If you want to watch back episodes you can check them out on right here on the blog or I am hoping to upload full episodes to YouTube now that my channel is officially verified!
Bees' Knees Cocktail (1936)
In 1936 Frank Meier published "The Artistry of Mixing Drinks," a beautifully designed little bartender's guide based on his time as the head bartender at the Hotel Ritz Carlton's Cafe Parisian, which opened in 1921. Frank had purportedly trained at the Hoffman House in New York City before taking on his new role at the Ritz. He served as head bartender and host for over twenty years and even played a role in the French Resistance during WWII, when the Ritz became German headquarters. Meier was a well-known originator of cocktails, including the famous "Bees' Knees," which he invented sometime in the 1920s. It became popular in the United States during Prohibition, likely because the honey and lemon masked the taste of bathtub gin.

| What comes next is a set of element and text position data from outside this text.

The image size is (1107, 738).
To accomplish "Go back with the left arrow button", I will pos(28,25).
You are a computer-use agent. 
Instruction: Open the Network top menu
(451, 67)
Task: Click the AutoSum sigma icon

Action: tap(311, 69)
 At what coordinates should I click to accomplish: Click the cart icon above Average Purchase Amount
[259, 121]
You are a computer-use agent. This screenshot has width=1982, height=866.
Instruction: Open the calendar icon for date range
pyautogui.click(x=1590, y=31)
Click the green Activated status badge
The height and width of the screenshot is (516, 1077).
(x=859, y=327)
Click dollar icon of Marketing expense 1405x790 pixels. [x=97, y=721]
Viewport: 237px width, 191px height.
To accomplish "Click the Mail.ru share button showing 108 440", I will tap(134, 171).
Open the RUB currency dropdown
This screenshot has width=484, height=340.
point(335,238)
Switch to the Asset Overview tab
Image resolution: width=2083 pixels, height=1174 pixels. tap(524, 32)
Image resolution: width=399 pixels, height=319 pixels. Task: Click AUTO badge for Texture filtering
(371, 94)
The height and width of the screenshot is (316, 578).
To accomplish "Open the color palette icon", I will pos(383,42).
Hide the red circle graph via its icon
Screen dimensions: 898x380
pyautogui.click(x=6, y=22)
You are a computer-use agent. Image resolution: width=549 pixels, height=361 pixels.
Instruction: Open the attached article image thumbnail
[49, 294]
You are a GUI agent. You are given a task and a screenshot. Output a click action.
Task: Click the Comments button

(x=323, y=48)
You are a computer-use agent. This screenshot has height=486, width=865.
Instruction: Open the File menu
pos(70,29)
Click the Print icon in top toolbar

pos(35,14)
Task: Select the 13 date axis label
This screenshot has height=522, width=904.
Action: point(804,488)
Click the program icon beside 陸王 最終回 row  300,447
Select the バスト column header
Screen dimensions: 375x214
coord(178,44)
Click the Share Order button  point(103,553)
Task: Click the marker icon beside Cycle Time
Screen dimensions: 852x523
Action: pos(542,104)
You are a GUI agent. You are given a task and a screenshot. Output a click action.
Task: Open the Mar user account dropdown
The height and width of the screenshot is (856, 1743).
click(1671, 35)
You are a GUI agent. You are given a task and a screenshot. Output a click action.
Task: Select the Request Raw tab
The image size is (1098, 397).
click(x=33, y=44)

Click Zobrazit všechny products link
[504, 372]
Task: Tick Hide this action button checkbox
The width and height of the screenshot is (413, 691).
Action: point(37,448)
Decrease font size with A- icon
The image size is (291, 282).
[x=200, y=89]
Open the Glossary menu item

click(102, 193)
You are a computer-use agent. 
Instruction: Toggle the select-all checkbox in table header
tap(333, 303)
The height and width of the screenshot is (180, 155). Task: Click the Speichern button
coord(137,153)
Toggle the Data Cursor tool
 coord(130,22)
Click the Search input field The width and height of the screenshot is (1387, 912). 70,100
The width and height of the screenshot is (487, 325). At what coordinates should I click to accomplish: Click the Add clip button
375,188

Frank's original recipe reads:
"In shaker: the juice of one-quarter Lemon, a teaspoon of Honey, one-half glass of Gin, shake well and serve."
A more modern recipe might be:
Juice of 1/4 lemon (or half a tablespoon)
1 or 2 teaspoons of honey
1 or 1 1/2 ounce gin
Shake over ice and serve in a cocktail glass.
One teaspoon of honey definitely wasn't enough for me - I couldn't taste the honey at all! Perhaps "a dollop" might be a better descriptor.
Here are some resources on some of the topics we discussed tonight:
Next week we'll be discussing Easy Bake Ovens, Jello and aspic, foods of the 1950s and '60s, and all sorts of other fun stuff. See you then!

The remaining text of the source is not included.